Recent clinical trials of a hepatitis E vaccine in Nepal are a case in point. Run by GlaxoSmithKline and the US government Armed Forces Research Institute of Medical Sciences, the trials showed an impressive on-treatment efficacy for the experimental vaccine (see M. P. Shrestha and R. N. Scott's report to the American Society for Tropical Medicine and Hygiene at http://www.astmh.org/meetings_new/ASTMH_05_FP2.pdf). But the methodology of the trial raises questions about the ethics of clinical-trial conduct among vulnerable populations. The research team had to drop original plans to test civilian volunteers in the city of Lalitpur, after local people objected to a lack of informed consent or participation in trial design (for details of these events, see J. Andrews Am. J. Bioethics 5, W1; 2005). Instead, they gave the experimental vaccine to soldiers in the Royal Nepalese Army, who are vulnerable as members of the armed forces and as some of the poorest people in a ‘least-developed’ country.

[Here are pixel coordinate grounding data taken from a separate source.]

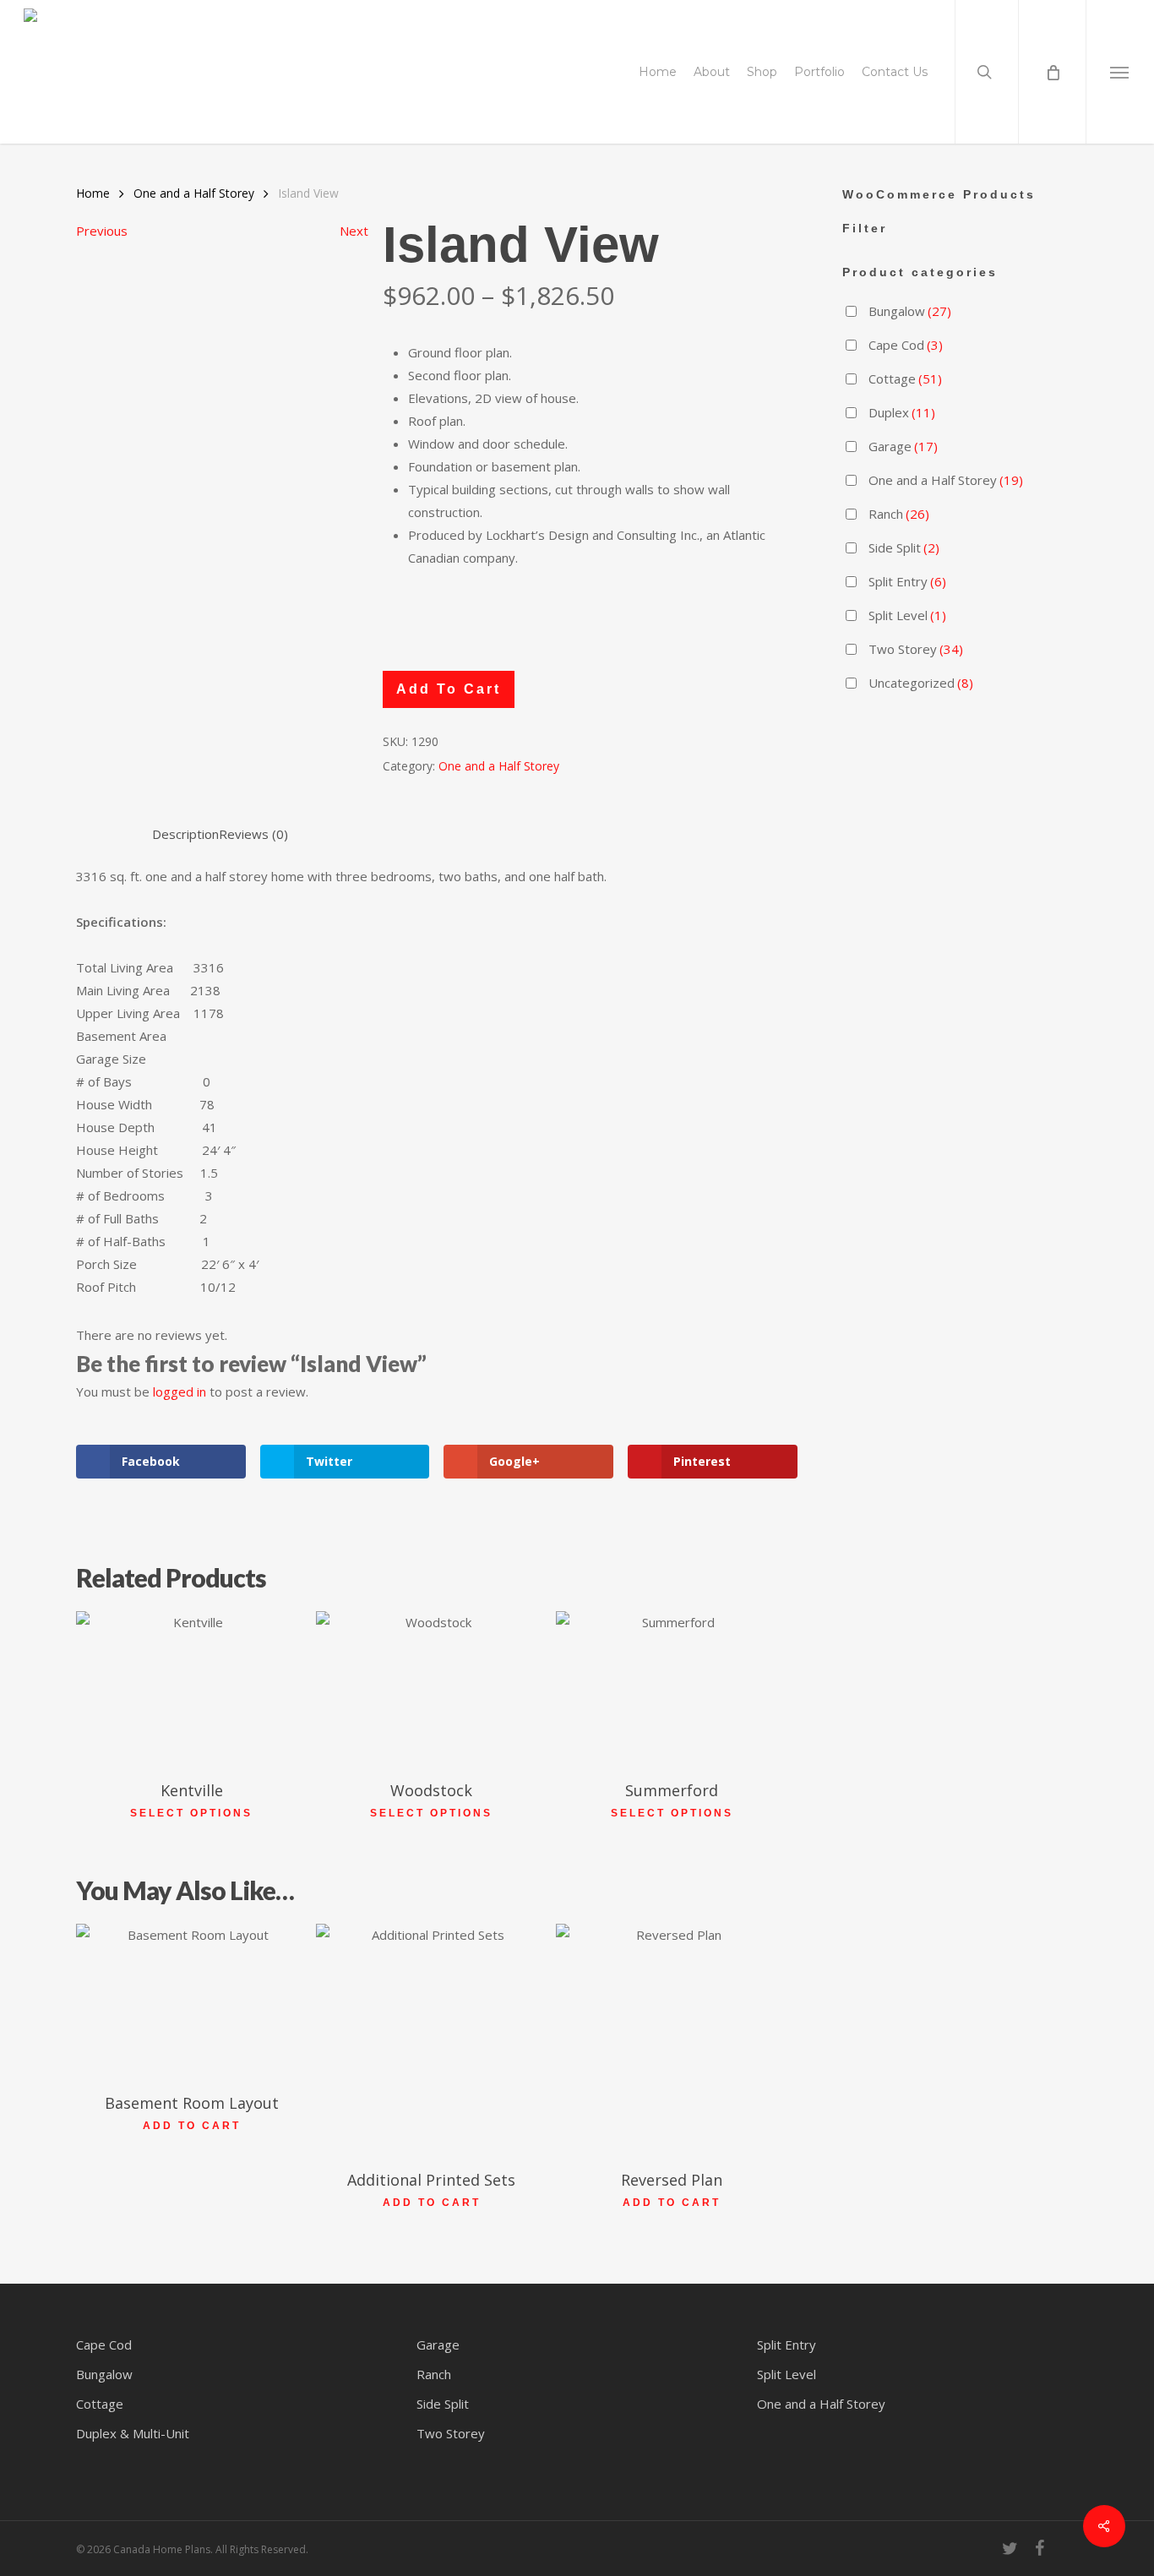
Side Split (903, 547)
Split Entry (907, 581)
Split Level (907, 615)
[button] (1120, 72)
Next (354, 230)
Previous (102, 230)
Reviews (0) (253, 833)
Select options (191, 1813)
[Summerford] (671, 1688)
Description (185, 833)
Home (93, 193)
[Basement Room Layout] (191, 2001)
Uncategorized (920, 682)
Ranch (898, 513)
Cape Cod (905, 344)
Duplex (901, 412)
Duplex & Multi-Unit (132, 2433)
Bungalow (909, 310)
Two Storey (915, 648)
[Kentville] (191, 1688)
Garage (903, 446)
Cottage (905, 378)
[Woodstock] (431, 1688)
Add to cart (448, 689)
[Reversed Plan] (671, 2039)
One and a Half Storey (193, 193)
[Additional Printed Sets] (431, 2039)
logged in (179, 1391)
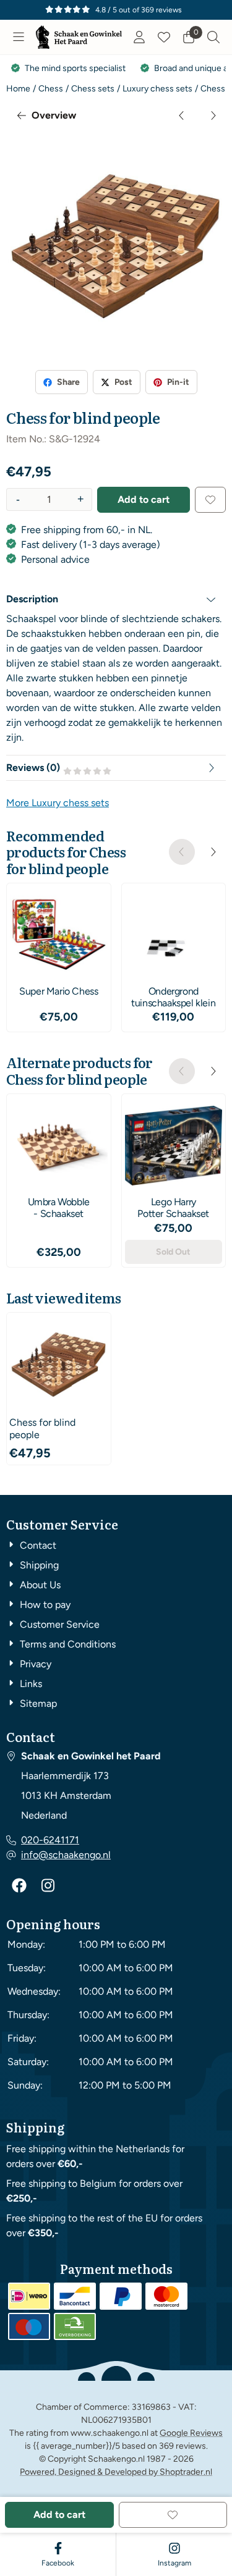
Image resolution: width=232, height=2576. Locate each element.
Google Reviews (191, 2433)
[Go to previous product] (182, 115)
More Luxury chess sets (57, 803)
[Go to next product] (213, 115)
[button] (18, 37)
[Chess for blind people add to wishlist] (210, 500)
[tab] (116, 599)
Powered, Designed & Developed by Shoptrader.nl (116, 2472)
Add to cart (144, 499)
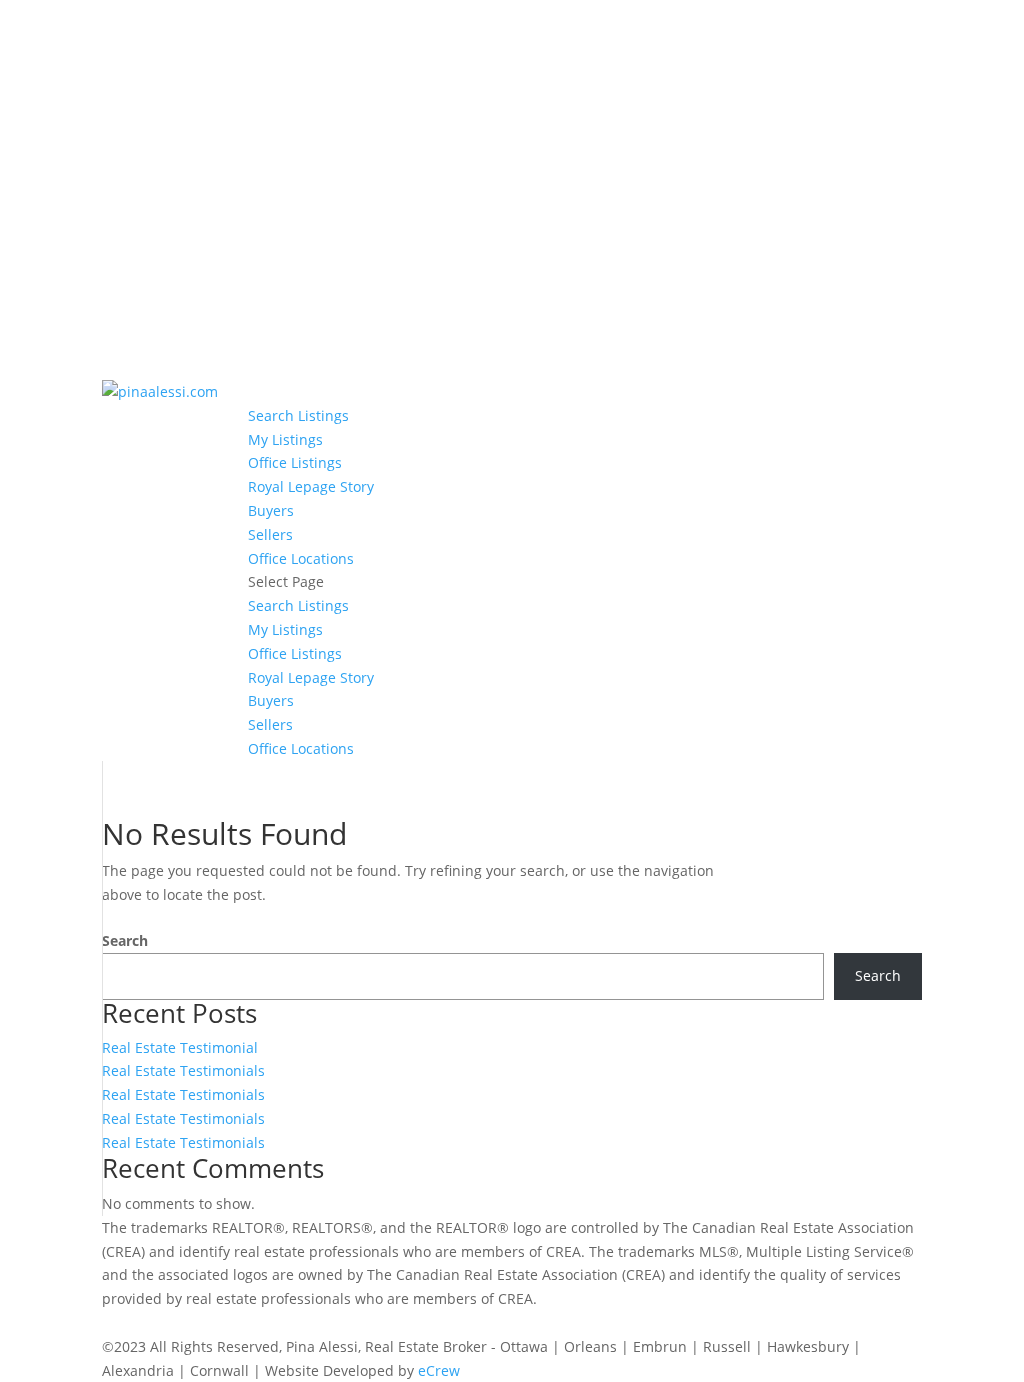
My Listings (285, 439)
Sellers (270, 534)
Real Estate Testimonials (183, 1070)
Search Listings (298, 415)
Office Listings (295, 462)
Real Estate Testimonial (180, 1047)
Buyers (271, 510)
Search (125, 940)
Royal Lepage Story (311, 486)
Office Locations (301, 558)
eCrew (439, 1370)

These ethical issues take on greater importance now that the hepatitis E vaccine may have public-health usefulness. Will the Nepalese community benefit? Or will the results be used only to develop a profitable vaccine for (mainly Western) travellers and US soldiers? We hope that GlaxoSmithKline and its collaborators make this vaccine accessible to the populations placed at risk by the trial, in line with the well-intentioned humanitarianism that Herrling describes.